### Work task
Nothing but an exact copy of the listing should appear in the response.
== Information provided ==
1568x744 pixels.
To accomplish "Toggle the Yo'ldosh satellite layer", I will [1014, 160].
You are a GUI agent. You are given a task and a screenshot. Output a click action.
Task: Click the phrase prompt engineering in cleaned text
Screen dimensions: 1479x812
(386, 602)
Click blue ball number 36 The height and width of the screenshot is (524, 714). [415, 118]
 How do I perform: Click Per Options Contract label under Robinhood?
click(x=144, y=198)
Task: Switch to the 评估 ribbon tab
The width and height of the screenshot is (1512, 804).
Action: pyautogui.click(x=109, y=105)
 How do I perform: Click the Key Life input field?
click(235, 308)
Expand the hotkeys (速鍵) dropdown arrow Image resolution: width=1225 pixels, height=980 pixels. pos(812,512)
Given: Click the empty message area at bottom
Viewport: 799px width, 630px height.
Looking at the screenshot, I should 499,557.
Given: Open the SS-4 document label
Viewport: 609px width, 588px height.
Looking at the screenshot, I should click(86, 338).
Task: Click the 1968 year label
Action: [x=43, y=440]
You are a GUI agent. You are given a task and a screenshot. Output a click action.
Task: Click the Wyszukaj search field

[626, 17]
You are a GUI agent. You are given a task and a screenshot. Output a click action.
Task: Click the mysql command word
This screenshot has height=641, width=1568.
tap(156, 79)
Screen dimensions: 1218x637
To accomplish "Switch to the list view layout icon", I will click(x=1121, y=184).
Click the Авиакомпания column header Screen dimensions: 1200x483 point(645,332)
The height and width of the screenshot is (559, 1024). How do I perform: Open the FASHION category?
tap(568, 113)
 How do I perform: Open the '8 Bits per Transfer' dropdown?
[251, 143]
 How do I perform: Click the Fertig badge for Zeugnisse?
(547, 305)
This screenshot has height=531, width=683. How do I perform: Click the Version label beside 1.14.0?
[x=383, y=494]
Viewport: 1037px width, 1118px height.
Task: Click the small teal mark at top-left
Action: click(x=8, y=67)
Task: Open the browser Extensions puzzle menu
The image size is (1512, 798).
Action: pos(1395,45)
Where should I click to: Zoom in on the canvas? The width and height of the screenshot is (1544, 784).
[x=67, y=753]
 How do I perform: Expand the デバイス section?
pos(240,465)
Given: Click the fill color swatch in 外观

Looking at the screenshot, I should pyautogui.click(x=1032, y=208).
===
### Result
1568x744 pixels.
To accomplish "Toggle the Yo'ldosh satellite layer", I will [1014, 160].
You are a GUI agent. You are given a task and a screenshot. Output a click action.
Task: Click the phrase prompt engineering in cleaned text
Screen dimensions: 1479x812
(386, 602)
Click blue ball number 36 The height and width of the screenshot is (524, 714). [415, 118]
 How do I perform: Click Per Options Contract label under Robinhood?
click(x=144, y=198)
Task: Switch to the 评估 ribbon tab
The width and height of the screenshot is (1512, 804).
Action: pyautogui.click(x=109, y=105)
 How do I perform: Click the Key Life input field?
click(235, 308)
Expand the hotkeys (速鍵) dropdown arrow Image resolution: width=1225 pixels, height=980 pixels. pos(812,512)
Given: Click the empty message area at bottom
Viewport: 799px width, 630px height.
Looking at the screenshot, I should 499,557.
Given: Open the SS-4 document label
Viewport: 609px width, 588px height.
Looking at the screenshot, I should click(86, 338).
Task: Click the 1968 year label
Action: [x=43, y=440]
You are a GUI agent. You are given a task and a screenshot. Output a click action.
Task: Click the Wyszukaj search field

[626, 17]
You are a GUI agent. You are given a task and a screenshot. Output a click action.
Task: Click the mysql command word
This screenshot has height=641, width=1568.
tap(156, 79)
Screen dimensions: 1218x637
To accomplish "Switch to the list view layout icon", I will click(x=1121, y=184).
Click the Авиакомпания column header Screen dimensions: 1200x483 point(645,332)
The height and width of the screenshot is (559, 1024). How do I perform: Open the FASHION category?
tap(568, 113)
 How do I perform: Open the '8 Bits per Transfer' dropdown?
[251, 143]
 How do I perform: Click the Fertig badge for Zeugnisse?
(547, 305)
This screenshot has height=531, width=683. How do I perform: Click the Version label beside 1.14.0?
[x=383, y=494]
Viewport: 1037px width, 1118px height.
Task: Click the small teal mark at top-left
Action: click(x=8, y=67)
Task: Open the browser Extensions puzzle menu
The image size is (1512, 798).
Action: pos(1395,45)
Where should I click to: Zoom in on the canvas? The width and height of the screenshot is (1544, 784).
[x=67, y=753]
 How do I perform: Expand the デバイス section?
pos(240,465)
Given: Click the fill color swatch in 外观

Looking at the screenshot, I should pyautogui.click(x=1032, y=208).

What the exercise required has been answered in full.